I’m glad to see Scotty got a song strongly rooted in faith on his album with “That Old King James.” There is no doubt he stayed true to himself throughout the Idol journey and in the recording process that followed, after all there is a “yes ma’am” in this song! The track itself is about a boy getting a Bible at the age of eight and relying on it to get him through the struggles of life. It gets passed down through the family, showing signs of weathering as it moves from generation to generation. References to “yellow lines of teardrop stains”, war and cancer make the song very compelling. The track inherently possesses a sense of finality and I think it’s the perfect way to the end Scotty’s debut solo project.

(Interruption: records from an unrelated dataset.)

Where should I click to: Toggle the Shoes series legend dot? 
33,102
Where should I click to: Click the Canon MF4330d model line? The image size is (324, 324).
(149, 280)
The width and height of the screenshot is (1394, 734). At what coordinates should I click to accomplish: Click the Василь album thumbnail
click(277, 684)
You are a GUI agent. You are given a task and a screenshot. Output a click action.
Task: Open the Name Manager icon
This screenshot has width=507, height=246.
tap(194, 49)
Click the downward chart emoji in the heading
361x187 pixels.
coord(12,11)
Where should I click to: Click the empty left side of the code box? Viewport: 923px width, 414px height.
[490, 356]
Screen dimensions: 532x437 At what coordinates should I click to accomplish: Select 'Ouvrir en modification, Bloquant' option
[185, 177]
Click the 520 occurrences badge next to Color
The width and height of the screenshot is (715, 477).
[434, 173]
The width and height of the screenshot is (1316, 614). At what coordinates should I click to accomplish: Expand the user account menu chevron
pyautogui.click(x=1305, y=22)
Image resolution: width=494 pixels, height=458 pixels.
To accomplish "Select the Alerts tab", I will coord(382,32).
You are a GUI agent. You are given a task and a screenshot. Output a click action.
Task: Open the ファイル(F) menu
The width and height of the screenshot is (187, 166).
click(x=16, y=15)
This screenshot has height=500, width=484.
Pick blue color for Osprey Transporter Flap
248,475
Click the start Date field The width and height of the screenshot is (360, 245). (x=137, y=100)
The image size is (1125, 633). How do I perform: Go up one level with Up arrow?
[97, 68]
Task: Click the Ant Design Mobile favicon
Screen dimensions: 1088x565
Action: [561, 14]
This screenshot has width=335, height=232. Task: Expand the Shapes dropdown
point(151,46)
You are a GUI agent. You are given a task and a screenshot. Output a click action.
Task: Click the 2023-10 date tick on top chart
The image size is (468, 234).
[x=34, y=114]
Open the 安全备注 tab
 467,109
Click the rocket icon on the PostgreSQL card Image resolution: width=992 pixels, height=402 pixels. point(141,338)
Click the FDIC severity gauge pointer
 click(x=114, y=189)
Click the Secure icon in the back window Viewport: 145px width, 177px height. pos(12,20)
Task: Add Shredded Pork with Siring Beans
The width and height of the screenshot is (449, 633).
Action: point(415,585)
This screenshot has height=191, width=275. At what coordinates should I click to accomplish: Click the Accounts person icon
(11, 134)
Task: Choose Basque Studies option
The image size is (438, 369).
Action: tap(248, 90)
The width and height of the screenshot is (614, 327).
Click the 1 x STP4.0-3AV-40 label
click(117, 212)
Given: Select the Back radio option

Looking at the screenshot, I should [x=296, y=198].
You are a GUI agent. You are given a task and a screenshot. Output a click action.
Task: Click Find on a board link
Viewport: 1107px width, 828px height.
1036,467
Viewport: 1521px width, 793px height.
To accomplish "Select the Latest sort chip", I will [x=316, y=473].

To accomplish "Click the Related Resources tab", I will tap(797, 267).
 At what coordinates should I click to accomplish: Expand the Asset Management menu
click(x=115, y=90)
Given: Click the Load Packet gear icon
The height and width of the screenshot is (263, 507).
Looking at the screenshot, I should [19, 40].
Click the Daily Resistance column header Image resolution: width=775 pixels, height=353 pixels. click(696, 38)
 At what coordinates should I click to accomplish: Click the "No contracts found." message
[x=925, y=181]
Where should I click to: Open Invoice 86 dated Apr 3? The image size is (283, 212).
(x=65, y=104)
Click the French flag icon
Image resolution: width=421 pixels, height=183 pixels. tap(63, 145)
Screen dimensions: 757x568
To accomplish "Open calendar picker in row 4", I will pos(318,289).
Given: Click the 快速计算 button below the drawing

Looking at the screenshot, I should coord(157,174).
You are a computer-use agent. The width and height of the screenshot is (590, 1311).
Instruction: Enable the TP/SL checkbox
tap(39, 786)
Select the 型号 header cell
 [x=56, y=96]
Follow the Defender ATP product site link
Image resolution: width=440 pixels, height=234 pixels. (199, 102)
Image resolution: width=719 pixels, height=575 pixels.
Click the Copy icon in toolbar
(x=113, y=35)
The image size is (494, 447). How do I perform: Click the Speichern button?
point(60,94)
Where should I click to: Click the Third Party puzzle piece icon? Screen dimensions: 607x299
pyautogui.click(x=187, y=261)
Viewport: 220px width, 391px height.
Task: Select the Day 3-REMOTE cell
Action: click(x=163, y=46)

My review wouldn’t be complete without brief mentions of the three tracks not discussed up until this point. All three have been heard by many of his fans and there has been much written about them, but I will add some quick comments. Opening the album, “Out Of Summertime” truly is the perfect country fair song and it has a very youthful vibe, which complements the rest of the album quite nicely. “I Love You This Big” is, in my mind, a gift from above for him. Seeing Scotty perform it live solidifies my belief that it was the perfect way to introduce radio listeners to this new country artist and I think the success of this first single supports that. I love “The Trouble With Girls” as a song, but if I’m being completely honest, I don’t feel like it was a good match for Scotty. I just don’t think the song represents him accurately. But whatever this song lacks for me, the rest of the album easily makes up for. Overall, this is an album that truly reflects Scotty’s character and an album that I feel will do quite well. I cannot recommend enough that you purchase Clear As Day when it is released on October 4.